(A block of data)
****
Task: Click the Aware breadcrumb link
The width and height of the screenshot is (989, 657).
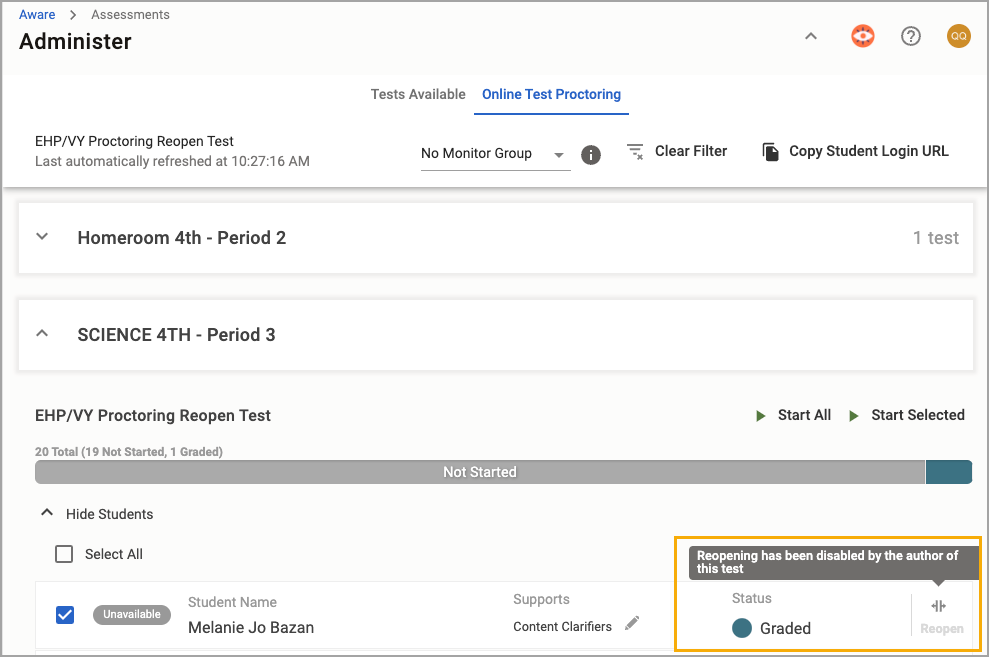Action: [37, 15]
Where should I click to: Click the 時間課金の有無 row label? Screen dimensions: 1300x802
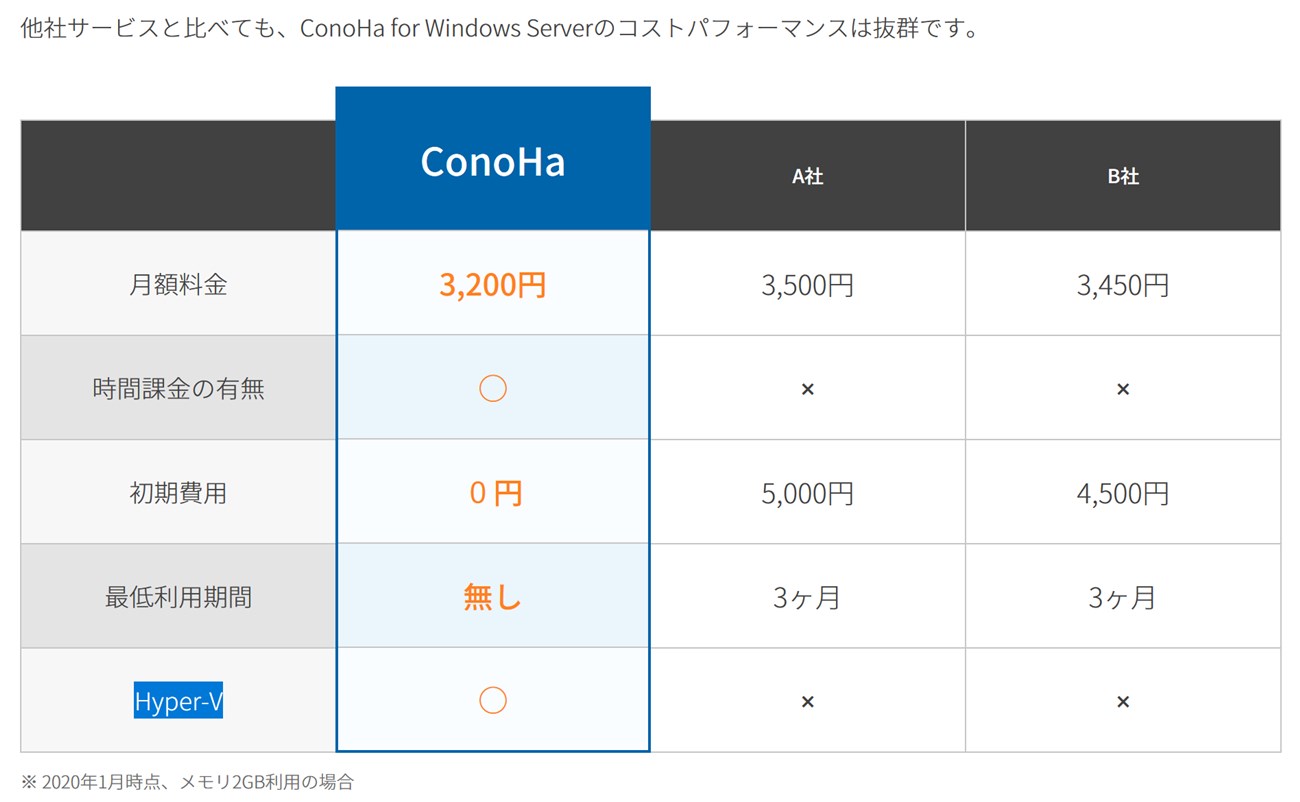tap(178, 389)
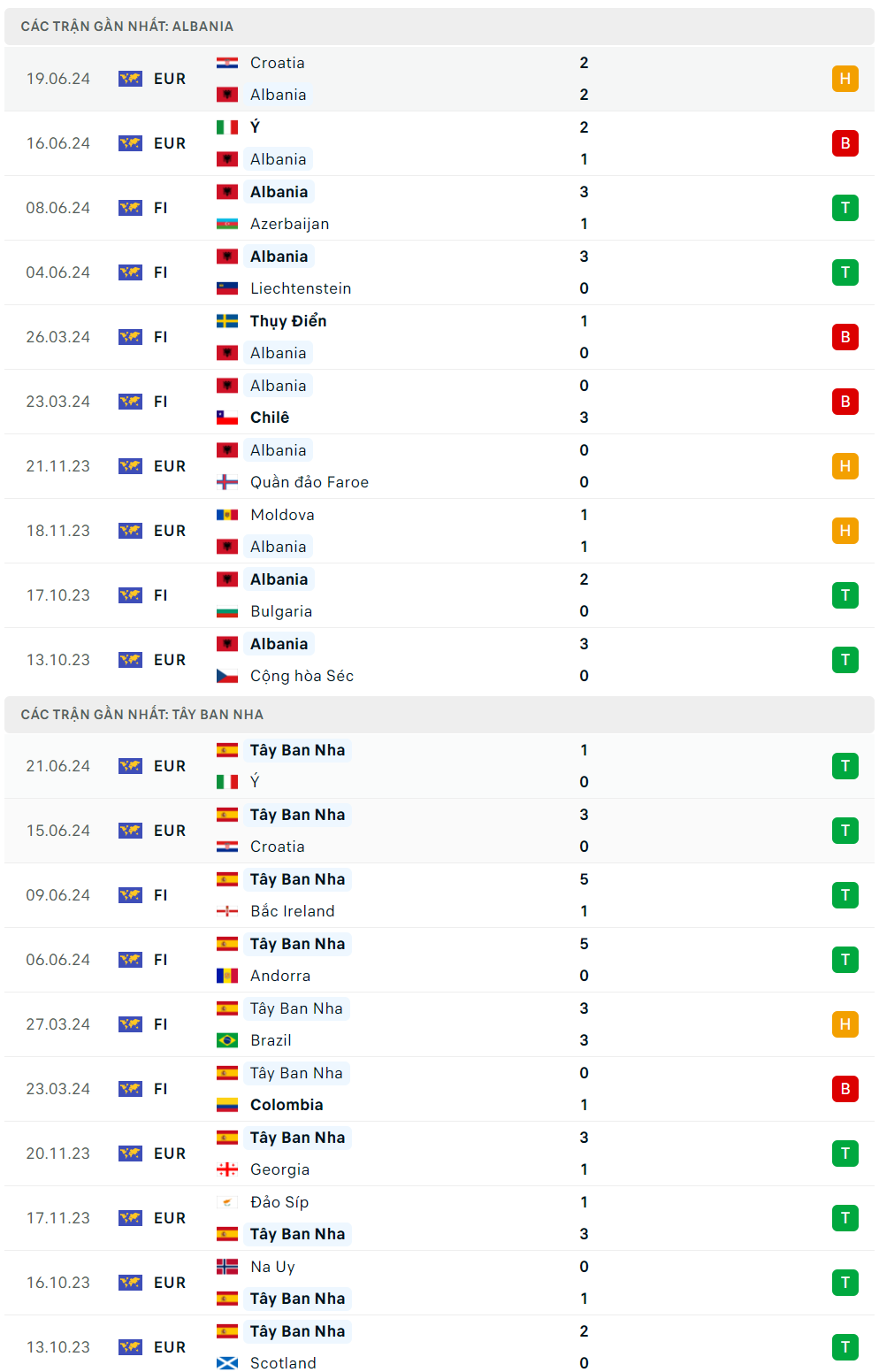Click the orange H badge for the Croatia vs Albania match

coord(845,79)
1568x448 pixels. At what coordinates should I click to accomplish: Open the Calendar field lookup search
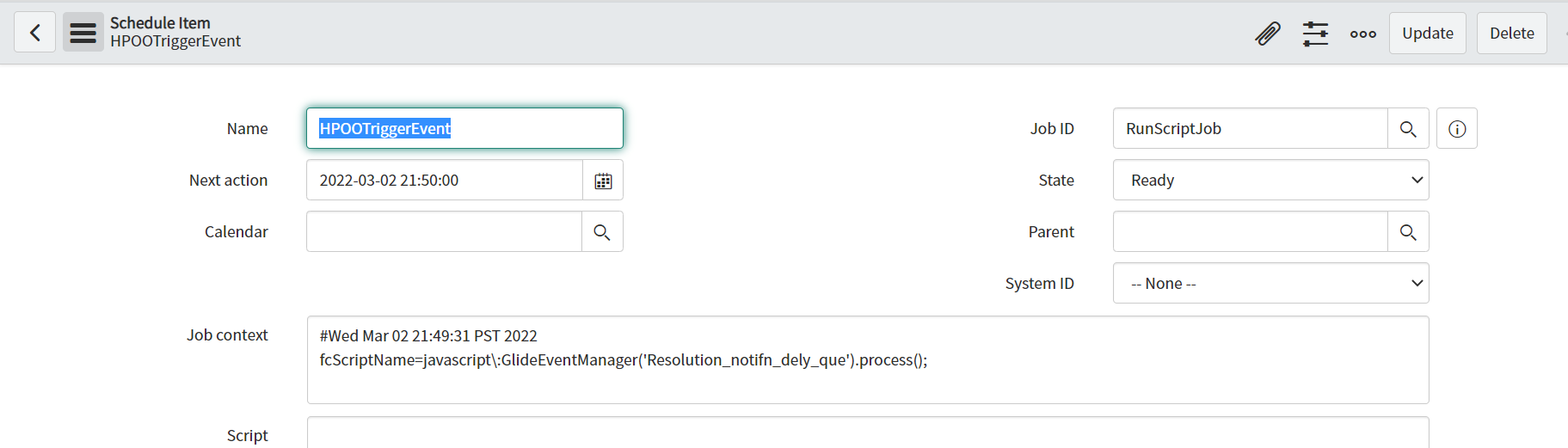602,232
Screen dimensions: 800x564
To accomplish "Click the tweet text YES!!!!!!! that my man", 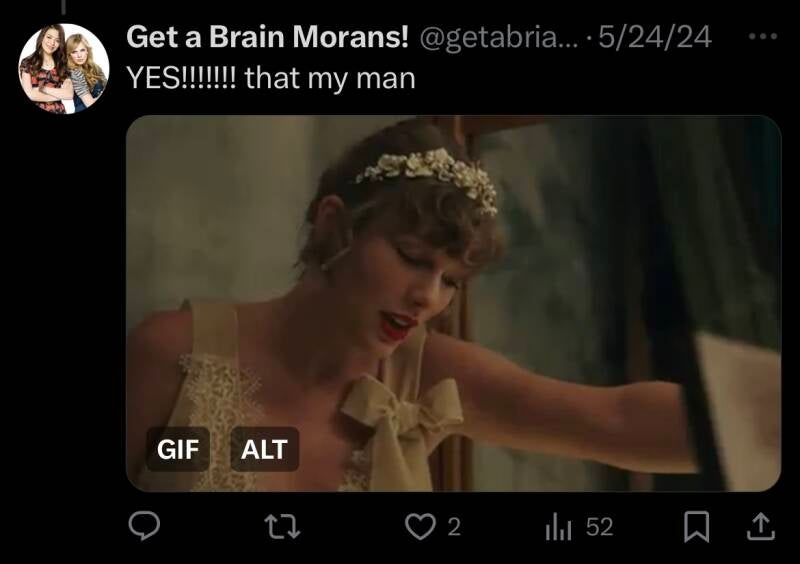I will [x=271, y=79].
****
EXERCISE OBJECTIVE:
Please write out the entries above verbatim, from the first line through the line containing "Action: [37, 15]", and leave the pictures out.

FULL SOLUTION:
Task: Click the Aware breadcrumb link
The width and height of the screenshot is (989, 657).
Action: [37, 15]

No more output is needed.